───── Data provided
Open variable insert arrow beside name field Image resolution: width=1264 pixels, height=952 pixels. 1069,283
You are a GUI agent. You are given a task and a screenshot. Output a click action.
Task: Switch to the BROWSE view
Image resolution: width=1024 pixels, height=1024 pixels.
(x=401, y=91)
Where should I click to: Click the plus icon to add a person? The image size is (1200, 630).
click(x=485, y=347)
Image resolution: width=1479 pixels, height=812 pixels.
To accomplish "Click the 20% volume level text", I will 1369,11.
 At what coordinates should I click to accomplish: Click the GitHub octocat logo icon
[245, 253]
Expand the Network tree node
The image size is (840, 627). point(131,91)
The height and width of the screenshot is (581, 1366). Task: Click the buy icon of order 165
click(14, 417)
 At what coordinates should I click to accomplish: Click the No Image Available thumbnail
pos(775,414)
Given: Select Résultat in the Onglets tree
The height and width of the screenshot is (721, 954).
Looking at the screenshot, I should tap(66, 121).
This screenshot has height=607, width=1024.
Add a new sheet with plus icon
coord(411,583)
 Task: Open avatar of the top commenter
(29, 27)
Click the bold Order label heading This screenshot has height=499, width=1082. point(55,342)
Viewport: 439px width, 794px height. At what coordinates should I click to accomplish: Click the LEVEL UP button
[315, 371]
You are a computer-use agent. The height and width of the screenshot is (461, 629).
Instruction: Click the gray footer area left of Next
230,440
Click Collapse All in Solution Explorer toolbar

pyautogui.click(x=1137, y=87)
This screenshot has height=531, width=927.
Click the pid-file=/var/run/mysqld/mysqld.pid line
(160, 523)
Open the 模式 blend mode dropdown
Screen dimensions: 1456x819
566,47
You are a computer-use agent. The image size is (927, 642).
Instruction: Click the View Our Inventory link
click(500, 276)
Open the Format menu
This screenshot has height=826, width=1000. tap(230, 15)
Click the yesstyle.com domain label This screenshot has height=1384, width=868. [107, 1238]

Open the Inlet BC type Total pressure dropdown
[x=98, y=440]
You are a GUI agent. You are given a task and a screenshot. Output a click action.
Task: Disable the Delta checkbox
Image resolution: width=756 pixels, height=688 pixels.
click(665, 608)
──────────
Format every line of the rows above as a JSON list of strings, with one string per line and blank lines omitted.

**Reply:**
[
  "Open variable insert arrow beside name field Image resolution: width=1264 pixels, height=952 pixels. 1069,283",
  "You are a GUI agent. You are given a task and a screenshot. Output a click action.",
  "Task: Switch to the BROWSE view",
  "Image resolution: width=1024 pixels, height=1024 pixels.",
  "(x=401, y=91)",
  "Where should I click to: Click the plus icon to add a person? The image size is (1200, 630).",
  "click(x=485, y=347)",
  "Image resolution: width=1479 pixels, height=812 pixels.",
  "To accomplish \"Click the 20% volume level text\", I will 1369,11.",
  " At what coordinates should I click to accomplish: Click the GitHub octocat logo icon",
  "[245, 253]",
  "Expand the Network tree node",
  "The image size is (840, 627). point(131,91)",
  "The height and width of the screenshot is (581, 1366). Task: Click the buy icon of order 165",
  "click(14, 417)",
  " At what coordinates should I click to accomplish: Click the No Image Available thumbnail",
  "pos(775,414)",
  "Given: Select Résultat in the Onglets tree",
  "The height and width of the screenshot is (721, 954).",
  "Looking at the screenshot, I should tap(66, 121).",
  "This screenshot has height=607, width=1024.",
  "Add a new sheet with plus icon",
  "coord(411,583)",
  " Task: Open avatar of the top commenter",
  "(29, 27)",
  "Click the bold Order label heading This screenshot has height=499, width=1082. point(55,342)",
  "Viewport: 439px width, 794px height. At what coordinates should I click to accomplish: Click the LEVEL UP button",
  "[315, 371]",
  "You are a computer-use agent. The height and width of the screenshot is (461, 629).",
  "Instruction: Click the gray footer area left of Next",
  "230,440",
  "Click Collapse All in Solution Explorer toolbar",
  "pyautogui.click(x=1137, y=87)",
  "This screenshot has height=531, width=927.",
  "Click the pid-file=/var/run/mysqld/mysqld.pid line",
  "(160, 523)",
  "Open the 模式 blend mode dropdown",
  "Screen dimensions: 1456x819",
  "566,47",
  "You are a computer-use agent. The image size is (927, 642).",
  "Instruction: Click the View Our Inventory link",
  "click(500, 276)",
  "Open the Format menu",
  "This screenshot has height=826, width=1000. tap(230, 15)",
  "Click the yesstyle.com domain label This screenshot has height=1384, width=868. [107, 1238]",
  "Open the Inlet BC type Total pressure dropdown",
  "[x=98, y=440]",
  "You are a GUI agent. You are given a task and a screenshot. Output a click action.",
  "Task: Disable the Delta checkbox",
  "Image resolution: width=756 pixels, height=688 pixels.",
  "click(665, 608)"
]